### Required action
Output the records exactly. Include every line.

===

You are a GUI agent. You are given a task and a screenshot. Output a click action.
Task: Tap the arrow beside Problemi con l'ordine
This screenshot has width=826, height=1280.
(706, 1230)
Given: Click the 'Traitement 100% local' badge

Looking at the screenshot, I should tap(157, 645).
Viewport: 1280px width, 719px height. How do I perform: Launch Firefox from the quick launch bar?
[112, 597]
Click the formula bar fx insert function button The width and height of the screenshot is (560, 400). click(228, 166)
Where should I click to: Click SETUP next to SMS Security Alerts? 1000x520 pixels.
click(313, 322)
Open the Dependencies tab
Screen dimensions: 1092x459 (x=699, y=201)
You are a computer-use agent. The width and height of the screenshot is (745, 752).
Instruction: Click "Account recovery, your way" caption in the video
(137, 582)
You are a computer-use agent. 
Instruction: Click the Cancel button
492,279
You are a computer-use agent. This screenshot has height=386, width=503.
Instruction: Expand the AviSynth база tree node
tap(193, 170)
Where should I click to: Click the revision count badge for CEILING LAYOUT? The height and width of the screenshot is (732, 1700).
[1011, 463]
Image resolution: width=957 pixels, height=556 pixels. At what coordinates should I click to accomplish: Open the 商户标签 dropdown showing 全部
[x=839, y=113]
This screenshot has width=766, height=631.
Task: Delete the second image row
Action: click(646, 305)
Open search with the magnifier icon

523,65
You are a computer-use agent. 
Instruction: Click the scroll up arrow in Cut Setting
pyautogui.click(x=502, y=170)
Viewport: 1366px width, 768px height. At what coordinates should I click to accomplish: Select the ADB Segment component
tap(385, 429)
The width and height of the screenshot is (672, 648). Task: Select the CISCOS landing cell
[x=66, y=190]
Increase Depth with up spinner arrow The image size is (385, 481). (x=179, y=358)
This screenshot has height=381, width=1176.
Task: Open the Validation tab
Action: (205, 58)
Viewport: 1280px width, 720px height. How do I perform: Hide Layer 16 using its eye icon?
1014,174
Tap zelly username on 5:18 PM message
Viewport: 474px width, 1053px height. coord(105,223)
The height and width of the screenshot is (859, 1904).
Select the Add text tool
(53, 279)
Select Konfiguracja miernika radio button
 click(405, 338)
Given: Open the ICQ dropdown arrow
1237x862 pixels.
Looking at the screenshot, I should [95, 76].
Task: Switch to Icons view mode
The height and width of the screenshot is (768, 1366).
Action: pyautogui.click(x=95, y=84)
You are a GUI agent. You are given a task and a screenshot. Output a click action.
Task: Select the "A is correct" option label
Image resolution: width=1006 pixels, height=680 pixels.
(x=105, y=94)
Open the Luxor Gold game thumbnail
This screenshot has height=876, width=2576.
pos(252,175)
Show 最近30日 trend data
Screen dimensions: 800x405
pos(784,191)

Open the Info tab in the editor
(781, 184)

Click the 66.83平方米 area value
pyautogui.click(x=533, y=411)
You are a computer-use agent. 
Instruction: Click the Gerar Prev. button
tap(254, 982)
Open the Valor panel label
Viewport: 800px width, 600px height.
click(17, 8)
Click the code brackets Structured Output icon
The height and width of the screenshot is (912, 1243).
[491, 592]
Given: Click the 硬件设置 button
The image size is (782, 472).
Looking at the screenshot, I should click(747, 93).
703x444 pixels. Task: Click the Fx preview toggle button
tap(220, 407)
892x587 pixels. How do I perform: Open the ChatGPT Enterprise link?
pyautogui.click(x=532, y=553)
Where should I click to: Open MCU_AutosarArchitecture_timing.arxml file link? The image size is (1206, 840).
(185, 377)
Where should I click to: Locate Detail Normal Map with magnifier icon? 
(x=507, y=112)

===

### Exercise answer
You are a GUI agent. You are given a task and a screenshot. Output a click action.
Task: Tap the arrow beside Problemi con l'ordine
This screenshot has width=826, height=1280.
(706, 1230)
Given: Click the 'Traitement 100% local' badge

Looking at the screenshot, I should tap(157, 645).
Viewport: 1280px width, 719px height. How do I perform: Launch Firefox from the quick launch bar?
[112, 597]
Click the formula bar fx insert function button The width and height of the screenshot is (560, 400). click(228, 166)
Where should I click to: Click SETUP next to SMS Security Alerts? 1000x520 pixels.
click(313, 322)
Open the Dependencies tab
Screen dimensions: 1092x459 (x=699, y=201)
You are a computer-use agent. The width and height of the screenshot is (745, 752).
Instruction: Click "Account recovery, your way" caption in the video
(137, 582)
You are a computer-use agent. 
Instruction: Click the Cancel button
492,279
You are a computer-use agent. This screenshot has height=386, width=503.
Instruction: Expand the AviSynth база tree node
tap(193, 170)
Where should I click to: Click the revision count badge for CEILING LAYOUT? The height and width of the screenshot is (732, 1700).
[1011, 463]
Image resolution: width=957 pixels, height=556 pixels. At what coordinates should I click to accomplish: Open the 商户标签 dropdown showing 全部
[x=839, y=113]
This screenshot has width=766, height=631.
Task: Delete the second image row
Action: click(646, 305)
Open search with the magnifier icon

523,65
You are a computer-use agent. 
Instruction: Click the scroll up arrow in Cut Setting
pyautogui.click(x=502, y=170)
Viewport: 1366px width, 768px height. At what coordinates should I click to accomplish: Select the ADB Segment component
tap(385, 429)
The width and height of the screenshot is (672, 648). Task: Select the CISCOS landing cell
[x=66, y=190]
Increase Depth with up spinner arrow The image size is (385, 481). (x=179, y=358)
This screenshot has height=381, width=1176.
Task: Open the Validation tab
Action: (205, 58)
Viewport: 1280px width, 720px height. How do I perform: Hide Layer 16 using its eye icon?
1014,174
Tap zelly username on 5:18 PM message
Viewport: 474px width, 1053px height. coord(105,223)
The height and width of the screenshot is (859, 1904).
Select the Add text tool
(53, 279)
Select Konfiguracja miernika radio button
 click(405, 338)
Given: Open the ICQ dropdown arrow
1237x862 pixels.
Looking at the screenshot, I should [95, 76].
Task: Switch to Icons view mode
The height and width of the screenshot is (768, 1366).
Action: pyautogui.click(x=95, y=84)
You are a GUI agent. You are given a task and a screenshot. Output a click action.
Task: Select the "A is correct" option label
Image resolution: width=1006 pixels, height=680 pixels.
(x=105, y=94)
Open the Luxor Gold game thumbnail
This screenshot has height=876, width=2576.
pos(252,175)
Show 最近30日 trend data
Screen dimensions: 800x405
pos(784,191)

Open the Info tab in the editor
(781, 184)

Click the 66.83平方米 area value
pyautogui.click(x=533, y=411)
You are a computer-use agent. 
Instruction: Click the Gerar Prev. button
tap(254, 982)
Open the Valor panel label
Viewport: 800px width, 600px height.
click(17, 8)
Click the code brackets Structured Output icon
The height and width of the screenshot is (912, 1243).
[491, 592]
Given: Click the 硬件设置 button
The image size is (782, 472).
Looking at the screenshot, I should click(747, 93).
703x444 pixels. Task: Click the Fx preview toggle button
tap(220, 407)
892x587 pixels. How do I perform: Open the ChatGPT Enterprise link?
pyautogui.click(x=532, y=553)
Where should I click to: Open MCU_AutosarArchitecture_timing.arxml file link? The image size is (1206, 840).
(185, 377)
Where should I click to: Locate Detail Normal Map with magnifier icon? 
(x=507, y=112)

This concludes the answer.